Work required:
Report each line in the items below that contains the word "agent".

-- start --

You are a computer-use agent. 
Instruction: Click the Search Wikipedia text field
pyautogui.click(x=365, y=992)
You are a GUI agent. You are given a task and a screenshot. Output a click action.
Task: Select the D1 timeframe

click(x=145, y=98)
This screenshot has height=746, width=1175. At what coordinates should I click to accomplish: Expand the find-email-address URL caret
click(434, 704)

-- end --
-- start --

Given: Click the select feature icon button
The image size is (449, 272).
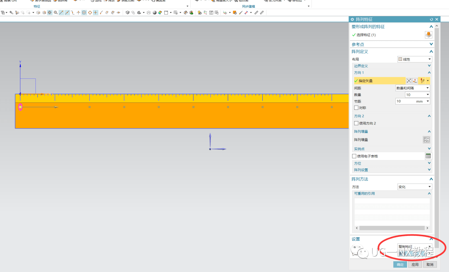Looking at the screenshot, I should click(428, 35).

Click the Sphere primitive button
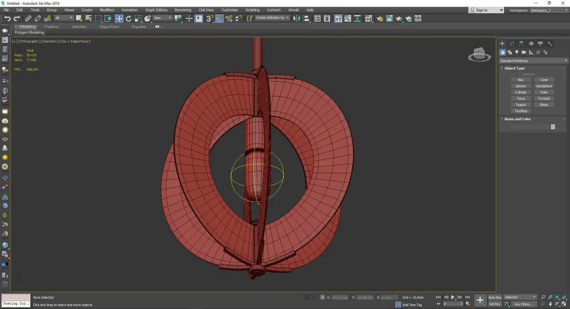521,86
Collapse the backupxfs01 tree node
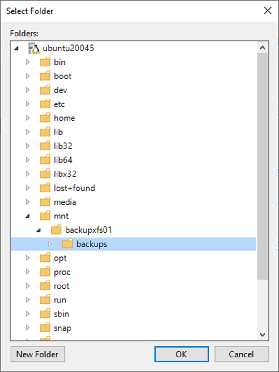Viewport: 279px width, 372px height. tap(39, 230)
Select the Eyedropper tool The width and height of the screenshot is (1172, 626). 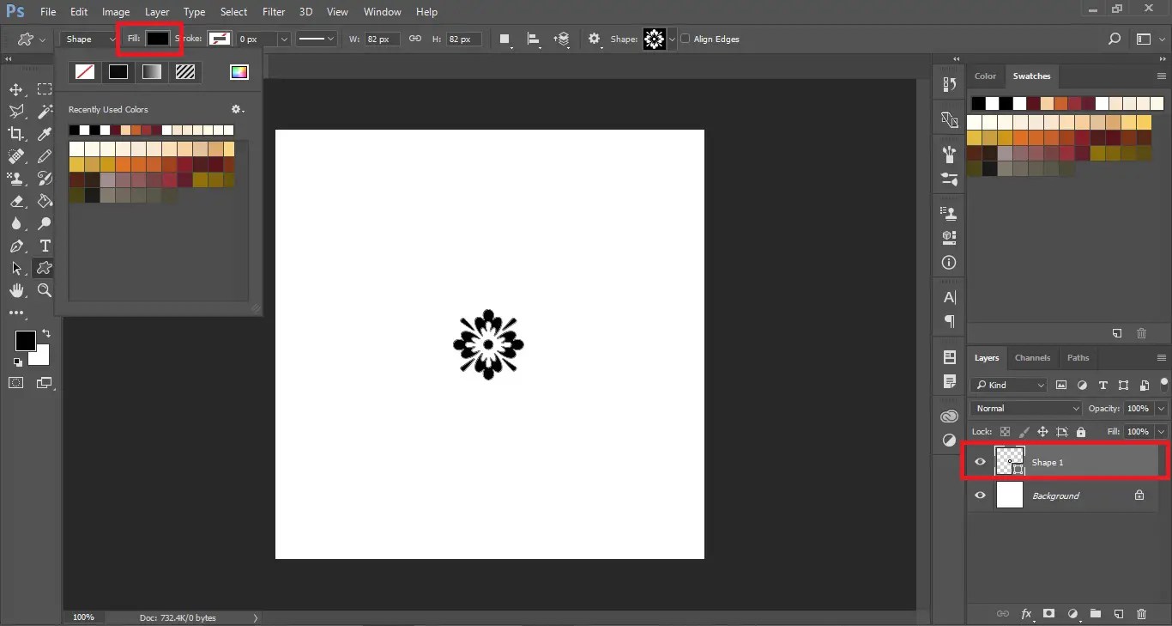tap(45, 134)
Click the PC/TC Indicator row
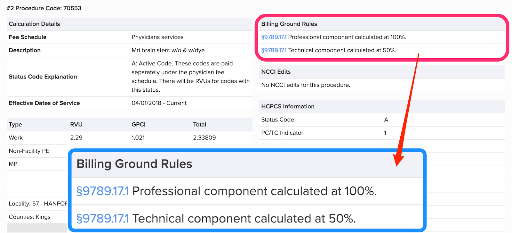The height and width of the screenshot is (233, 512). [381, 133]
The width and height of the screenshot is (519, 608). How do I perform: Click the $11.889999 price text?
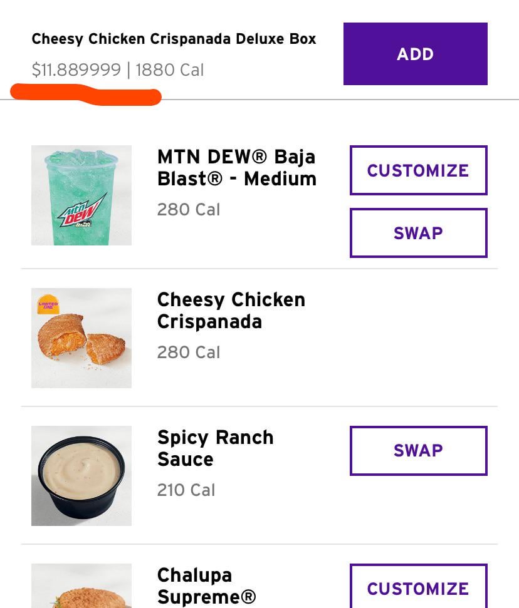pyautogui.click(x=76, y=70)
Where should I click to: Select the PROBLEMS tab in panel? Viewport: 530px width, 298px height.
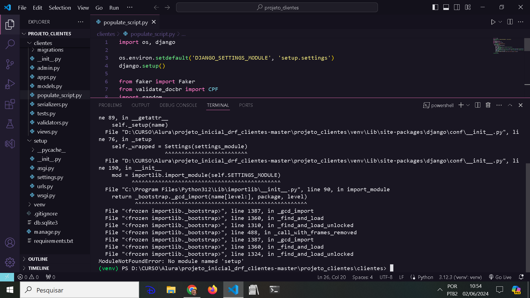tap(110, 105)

-- end --
-- start --

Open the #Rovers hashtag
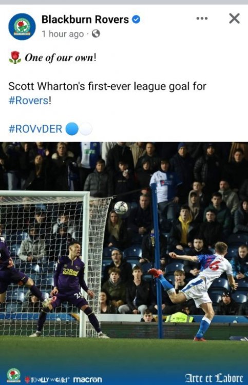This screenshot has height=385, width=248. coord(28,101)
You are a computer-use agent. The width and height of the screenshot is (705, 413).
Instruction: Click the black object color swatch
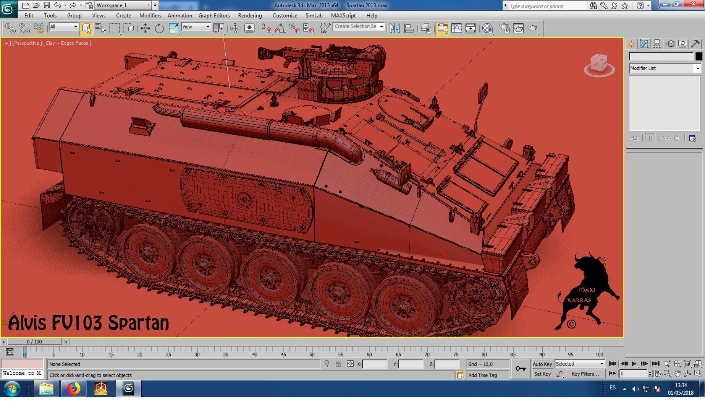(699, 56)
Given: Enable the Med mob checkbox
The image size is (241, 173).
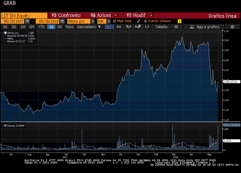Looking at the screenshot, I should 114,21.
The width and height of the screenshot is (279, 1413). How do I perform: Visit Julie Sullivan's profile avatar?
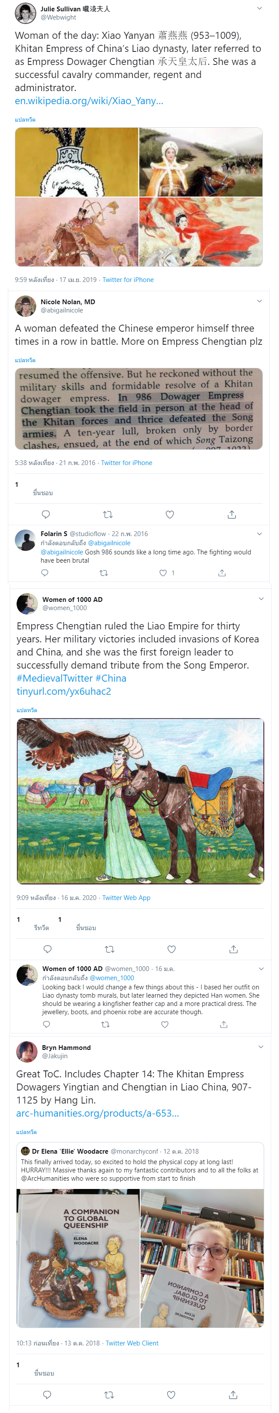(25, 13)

-- end --

Output of the exercise:
You are a computer-use agent. 
You are a GUI agent. You are given a task and a screenshot. Output a click action.
You are a computer-use agent. The width and height of the screenshot is (705, 413).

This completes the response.